I hang up right there. Always good to end on a high note. Then I make a mental memo to put “Nothing shapes character like winning!” on the back of the new t-shirts. On a real roll with the sloganeering right now.

Tuesday, March 22, 2011

Corner flags of convenience

Leading 5-0 with two minutes to go in our first game when disaster strikes. We concede a goal. As you’d expect, I go berserk on the sideline. Terrible defending. Poor goalkeeping. All round bad effort. Before I finish jumping up and down while loudly berating my players, I shout “corner flag”. They know what to do next. From the kick-off, they take the ball into the corner and run down the clock. No point risking another blemish on the scoreline.

Then the most amazing thing happens. The parents of the opposing team start booing. Just shows how little they know about the sport. At the end, while I’m busy reading the riot act to my guys for letting in a goal, one of the fathers from the other side comes up to me.

“That was way too cynical," he says. "You guys were leading by four goals with two minutes to go!”

“And?” I ask, wondering where he’s going with all this.

“That was like something professionals do. They are only nine and ten year old kids!” he replies.

They are only nine and ten year old kids! Fantastic. Make a mental note to get team t-shirts made up with that slogan on the front. The parents will love that.

Monday, March 21, 2011

The shirt heard around the world

Nightmare start to the campaign. Woke up this morning to find wife had forgotten to wash my favourite Adidas polo shirt, the one with the club crest and my name on it. What an amateur blunder! Huge argument ensues, completely messing with my psychological preparation for the first game of the season. I can’t believe she just walked past it on the bedroom floor and didn’t think to put it in the laundry. She makes matters worse by walking off when I try to explain that this is a straight red offence, even says something under her breath about "all those shirts look the same to me!"

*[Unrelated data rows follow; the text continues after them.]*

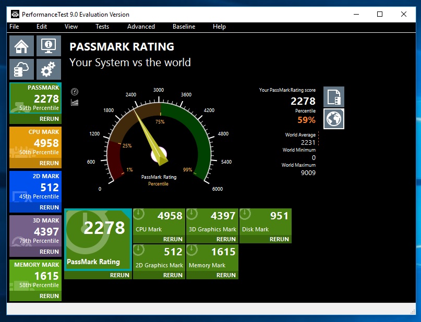Rerun the 3D Graphics Mark tile test
Viewport: 421px width, 322px height.
[x=226, y=239]
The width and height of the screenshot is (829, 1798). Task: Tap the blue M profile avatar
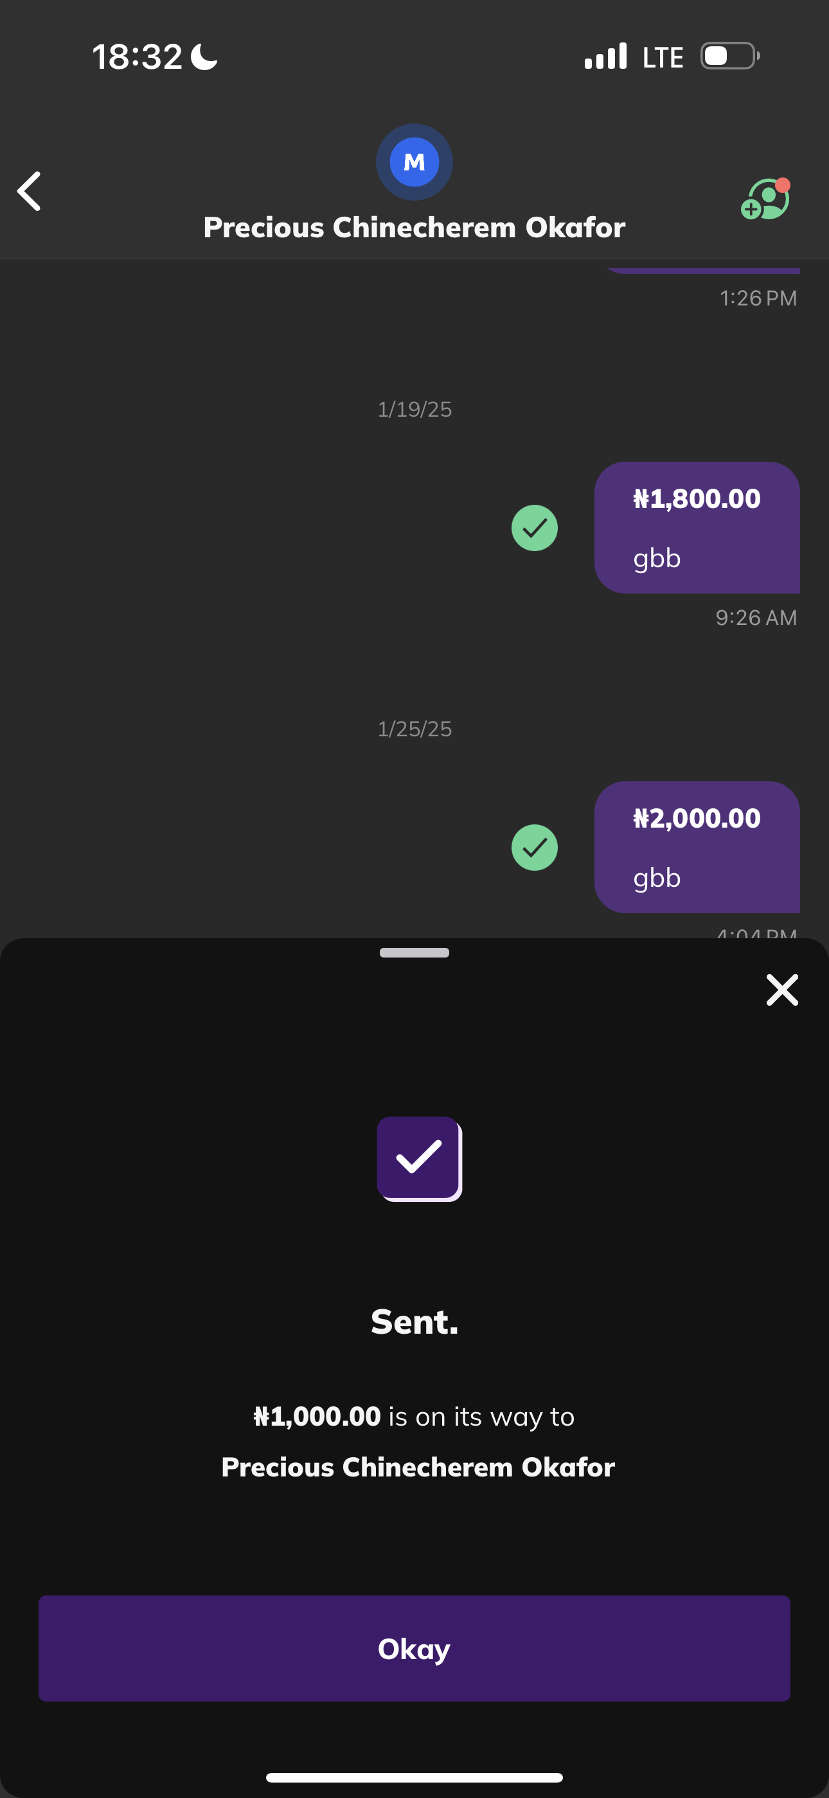pyautogui.click(x=415, y=162)
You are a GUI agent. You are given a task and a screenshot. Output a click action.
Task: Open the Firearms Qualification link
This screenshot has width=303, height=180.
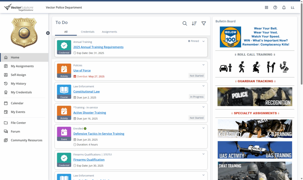point(89,160)
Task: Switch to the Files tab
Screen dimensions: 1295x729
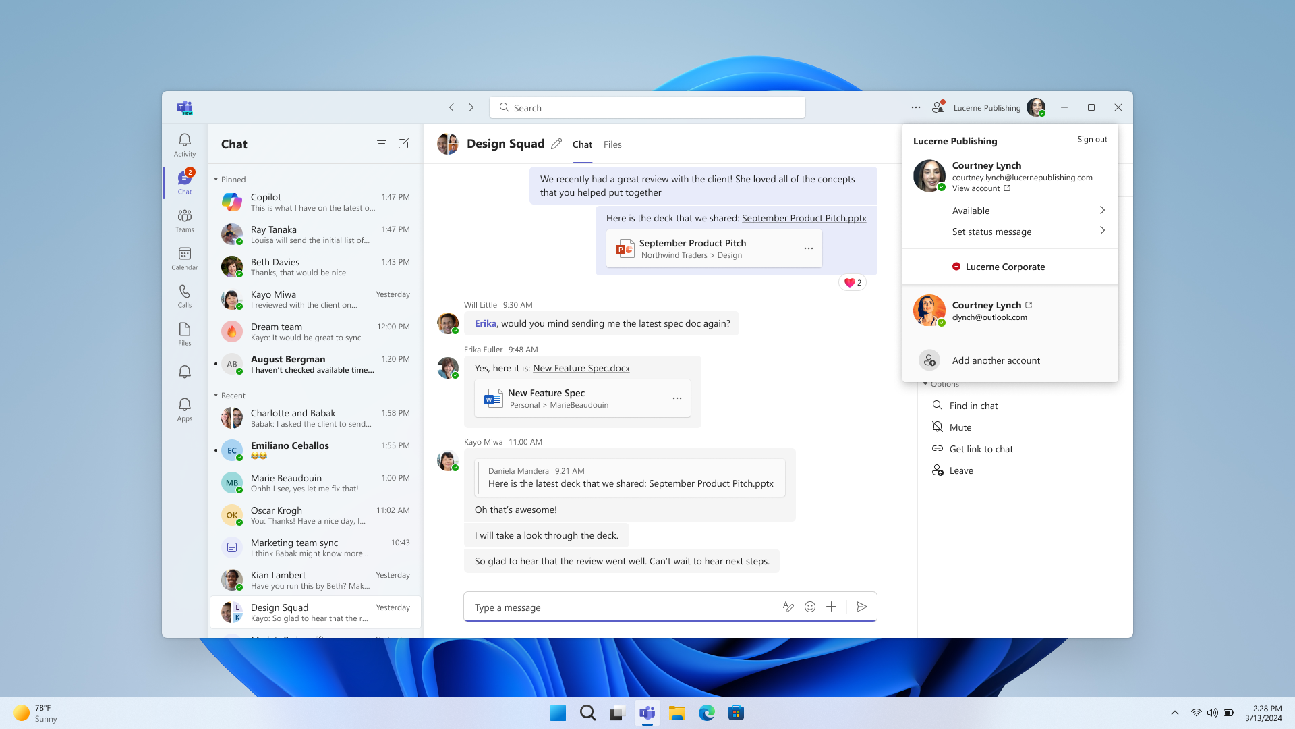Action: (x=614, y=144)
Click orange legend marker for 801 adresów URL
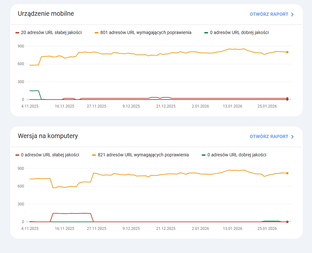This screenshot has width=312, height=253. 97,33
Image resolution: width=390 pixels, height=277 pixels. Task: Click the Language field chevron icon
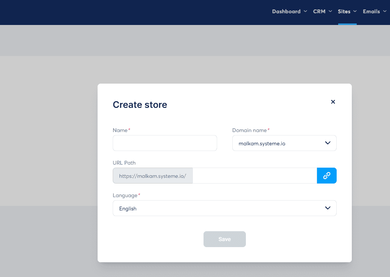[328, 208]
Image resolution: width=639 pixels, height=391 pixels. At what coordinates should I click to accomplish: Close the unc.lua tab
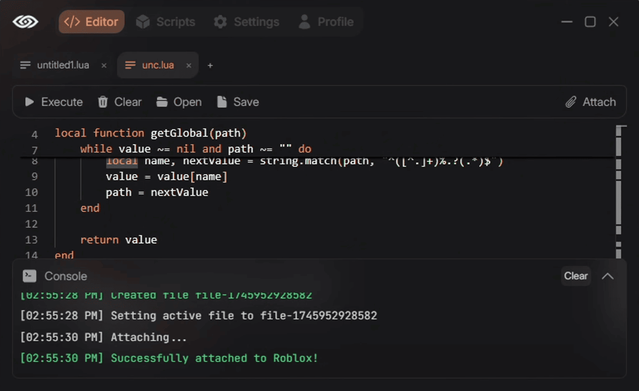point(189,65)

When she returns, I have three dresses laid out on the bed.

"What's this about?" she asks, as if she didn't know.

"Do all these dresses look the same to you?" I hold two of them up as I pose the question.

"No, of course not," she replies.

"Point proven!" I declare, marching off downstairs to iron the last wrinkle out of my second-choice Adidas polo, hoping this is only my first victory of the day.



No sleep till game time

The night before the first game so I call all the houses to check on the players. The wife persuades me against driving around the town to see if the boys are at home, pointing out that at nine and ten years old, most are probably inside by ten pm. I wish I shared her confidence. You can never be too careful these days. One mom cheerfully admits her son isn't at home because he's at a sleepover! The night before the first game!!! I thought she was kidding at first but no, she was serious. She might as well have let him go on the beer. Really? After all I’d told them about the importance of rest.  Nice one Mom, you just talked your son onto the bench tomorrow.

Sunday, March 20, 2011

First night jitters


Held my first outdoor practice tonight. Nothing like that first session as the evenings get brighter. My clipboard in hand, my whistle around my neck, trying to beat my record for keepy-uppies as the school groundsman watched on from his tractor. This is what sport is about. Me showing off and him being impressed.

Of course, I got there two hours early to lay out my cones and to line up the balls just so. Everything looked great until the kids came along. Two cones knocked over in the first 30 seconds by the sloppy buffoons. The best laid plans etc…

I took that opportunity to lay down the law. I made the kids run laps of the field until they whined. Then I reminded them they weren't U-9s anymore. U-10s is a whole new ball game. Just to reinforce who was boss, I had them practice throw-ins for 15 minutes. We may lose some games but we won’t be out-run and we won’t give away foul throws. You can keep your beautiful game, that’s the cornerstone of my soccer philosophy. Fitness and fundamentals! I let them have the ball then for a bit. Not too much though. Want to keep them hungry for Saturday.